The present study offered initial support for the possible interaction between metacognition and sexual stigma which may lend some theoretical and clinical implications for reducing the negative attitudes toward gay and lesbian individuals. The beliefs about the need to control thoughts and cognitive self-consciousness may be fundamental cognitive processes in homonegativity among young adults. Thus, it emphasizes the convenience of prospective research in therapeutic interventions adjusting dysfunctional metacognitive beliefs that increase the homonegativity. Furthermore, specific types of metacognitive beliefs found to be associated with sexual stigma in our study may give practitioners a context for the emergence of these negative attitudes and permit for a more tailored intervention. Several studies have investigated the efficacy of different intervention techniques aimed at reducing sexual stigma and weakening negative attitudes toward gay and lesbian individuals (Van de Ven et al.,
1996). For instance, researchers developed a teaching kit for high school students, with positive outcomes reported through a reduction in sexual prejudice levels arising from the alteration of cognition, behavioral intentions, and affective responses (Van de Ven,
1996).
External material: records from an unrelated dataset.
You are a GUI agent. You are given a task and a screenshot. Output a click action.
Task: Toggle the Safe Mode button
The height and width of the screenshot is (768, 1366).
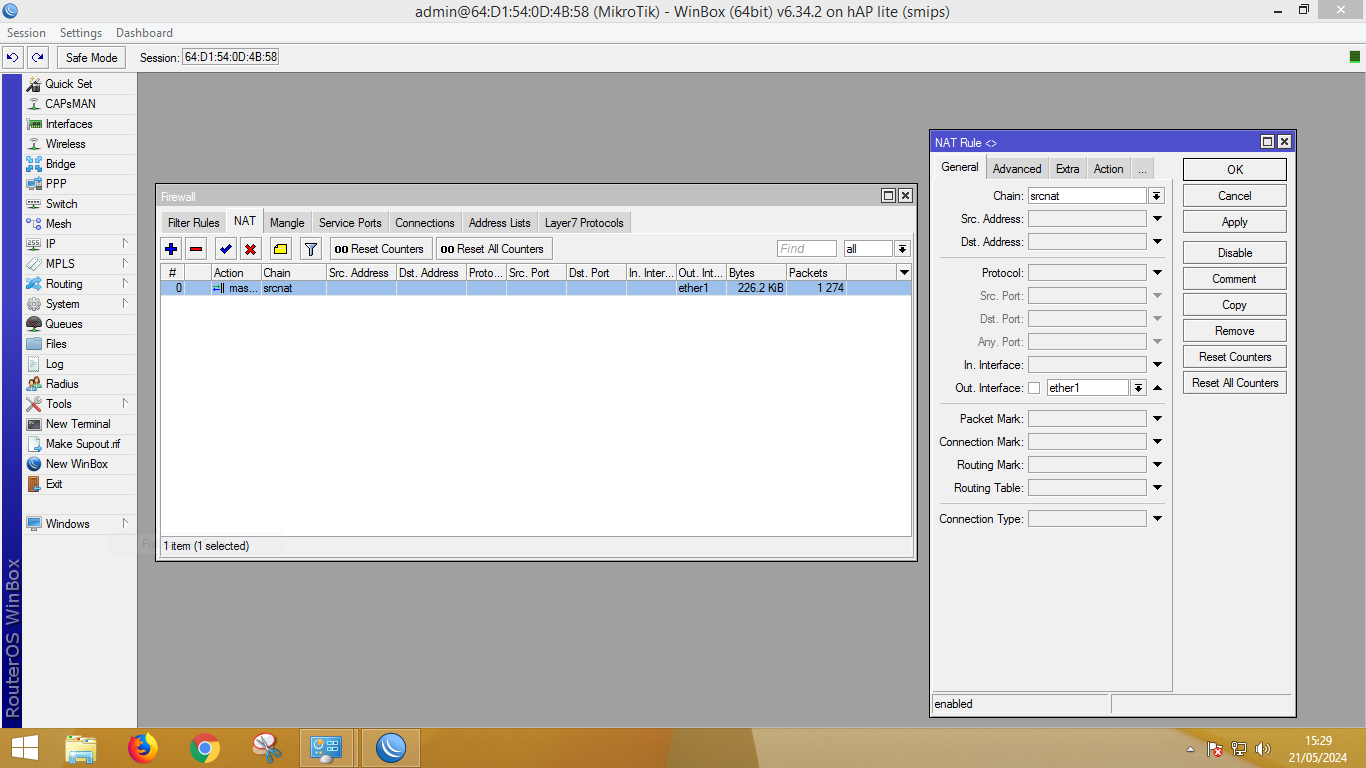tap(92, 58)
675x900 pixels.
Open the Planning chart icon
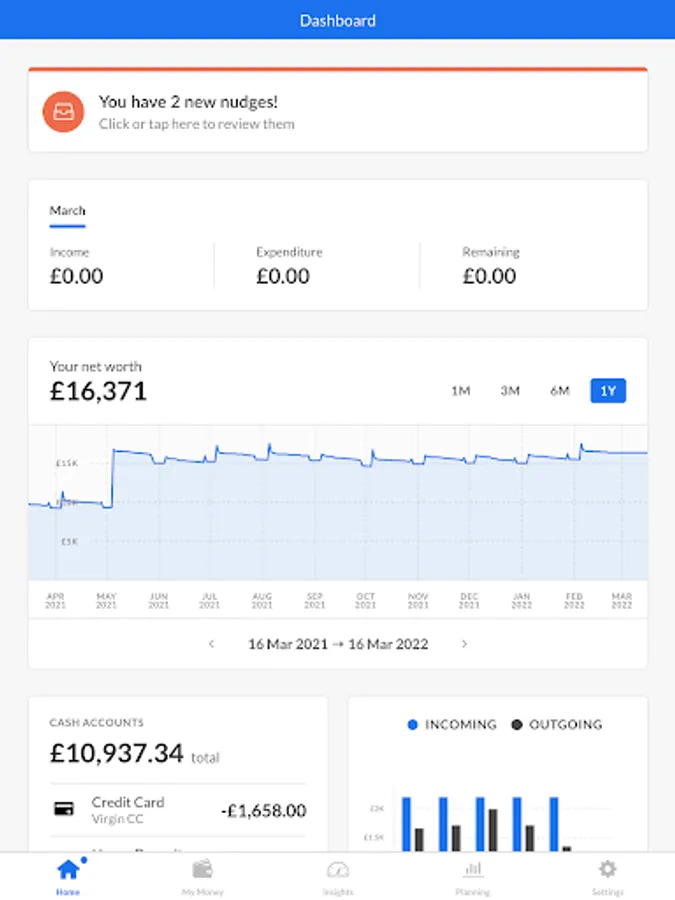point(473,869)
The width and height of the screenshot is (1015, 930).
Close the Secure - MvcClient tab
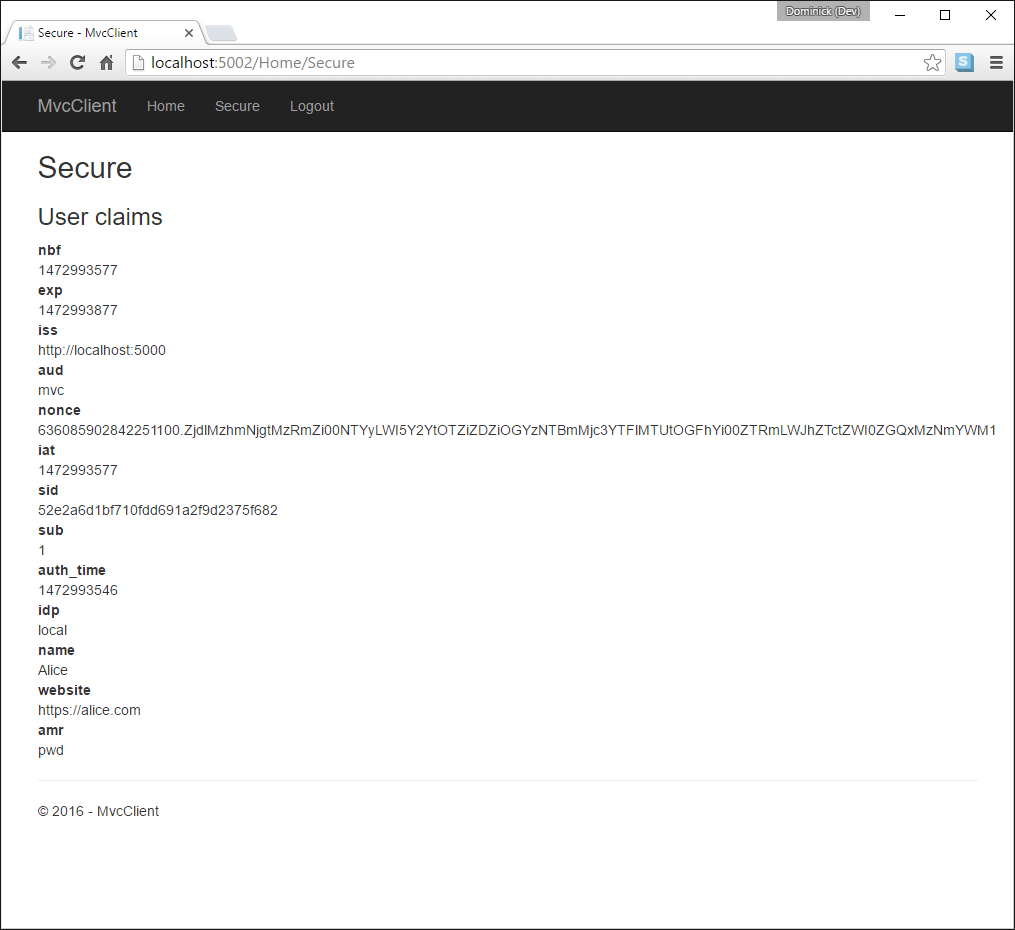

Since these negative attitudes may be altered by different approaches, we may suggest that clinicians may consider integrating interventions that target metacognitions such as attention training technique, re-appraisal of metacognitions and mindfulness such as detached mindfulness and mindfulness-based stress reduction, in the form of metacognitive therapy to intervene sexual prejudice in heterosexual people, but also internalized stigma among gay and lesbian individuals (Fisher & Wells,
2008; Salvati & Chiorri,
2021; Salvati et al.,
2019; Wells,
2011; Wells & Fisher,
2011).
This study suffers from the typical limitations of cross-sectional designs based on self-report data such as possible errors in measurement and the preclusion of causal inferences. Furthermore, the presence of concurrent psychological disorder was not assessed, so findings may be attributable to this variable. Finally, generalizability of the findings may be limited by the sample characteristics (i.e., younger age, predominantly female) and the variables (e.g., religion, ethnicity, cultural factors) that we did not assess in the present study. Directions for future research include investigating possible causal relationships between metacognitions and sexual stigma through longitudinal designs. Elucidating the nature of the observed relationships using ecological momentary assessment and experimental designs, which will disentangle antecedents from consequences and provide information regarding the accuracy of metacognitions in relation to homonegativity, would also be needed. To our knowledge, this is the first study to examine the role of metacognitions in sexual stigma; therefore, future longitudinal studies that oversee these limitations are warranted for confirmation of our findings.